Australian workers and Australian factories could finally be about to get on the job cementing Australia’s place at the front of the global clean energy powered industrial revolution. Worldwide the clean energy industry already employs more people in renewable energy industries than directly employed in oil and gas. Realising this vision will depend on what happens in the political factory of the Senate. Will it fine tune or frustrate?
The last couple of weeks has seen Australian governments shift some big gears. National and state governments agreed to energy efficiency and renewable energy changes and the Rudd Government’s Budget now joins changes to its carbon pollution reduction scheme. Next month the Senate factory floor will go to work on proposals that could unleash tens of billions of dollars of investment in energy efficiency, solar, wind, geothermal and carbon capture and storage jobs and industries.

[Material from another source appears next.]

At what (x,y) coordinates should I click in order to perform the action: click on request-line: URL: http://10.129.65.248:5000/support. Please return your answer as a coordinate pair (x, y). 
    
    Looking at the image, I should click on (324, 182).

Importantly this investment won’t just be in research or small pilot projects which has so often seen Australian know-how, particularly in solar technology, go overseas for industrial realisation and profit.
It’s time politicians and big polluters stopped arguing or seeking excuses for inaction and got on with the job.
Two weeks ago COAG finally agreed to Commonwealth legislation merging state renewable energy schemes into a national scheme that will seek to produce 20% of our energy from renewable energy. Industry analysts suggest that this will stimulate almost $20 billion private investment in wind, bioenergy and geothermal renewable power. Last night’s budget foreshadows $4.5 billion investment in breakthrough technologies that won’t be encouraged by that scheme alone — large scale solar or carbon capture and storage.
This completes a cost and risk effective strategy that the Climate Institute has been advocating for years. We should aim to hit 2020 with a mixed portfolio of industrial scale clean energy solutions in operation. We need to hedge our investments in case one or more of the promising clean energy technologies of solar, geothermal or carbon capture and storage don’t work. The more technologies we have in the tool kit the easier it will be to meet scientifically credible emission reduction targets.
Combining these investment incentives with the emissions trading scheme of the Carbon Pollution Reduction Scheme, which is now potentially better targeted and more transparent, sends immediate investment signals that the path to sustainable prosperity does not lie in dirty energy investments. The extra assistance and delay for the start of the CPRS is regrettable but doesn’t change those investment signals and does mean there are now no more excuses for further delay.
There has been commentary that the conditions for the Government to shift to a 25% reduction target are onerous. It is our view that they are realistic for the challenging task at hand. Getting an agreement that can stabilise greenhouse gases at 450 parts per million or lower in the atmosphere that the Government and many scientists agree is in our national (and humanity’s) interest is a very challenging task. Indeed we need to go lower and the key to that is turning around rising pollution as soon as possible. It is perhaps an inconvenient truth that those conditions, requiring significant action from all nations and with extra protection of forests and peatlands, reflect that reality.
The credibility of the Prime Minister’s new targets faces key tests in coming weeks as we head to crucial negotiations with other nations next month in Europe. Getting an effective global climate agreement in Copenhagen in December will depend on developed countries not only having ambitious targets but also investment and other mechanisms to assist developing countries achieve their commitments and clean up their economic growth.
Like the investments foreshadowed in the Budget, these would be smart investments. Much of our recent prosperity has been built on the growth in our regions. Having plans to ensure future growth in our region is powered by clean energy will help us to avoid the worst of the climate crisis. Having those plans backed by the investment incentives and policies about to enter the Senate will mean that growth, and Australia’s low carbon economic recovery, can be built on the floors of Australian factories with Australian jobs.
That future will depend on what happens on the factory floor of the Senate.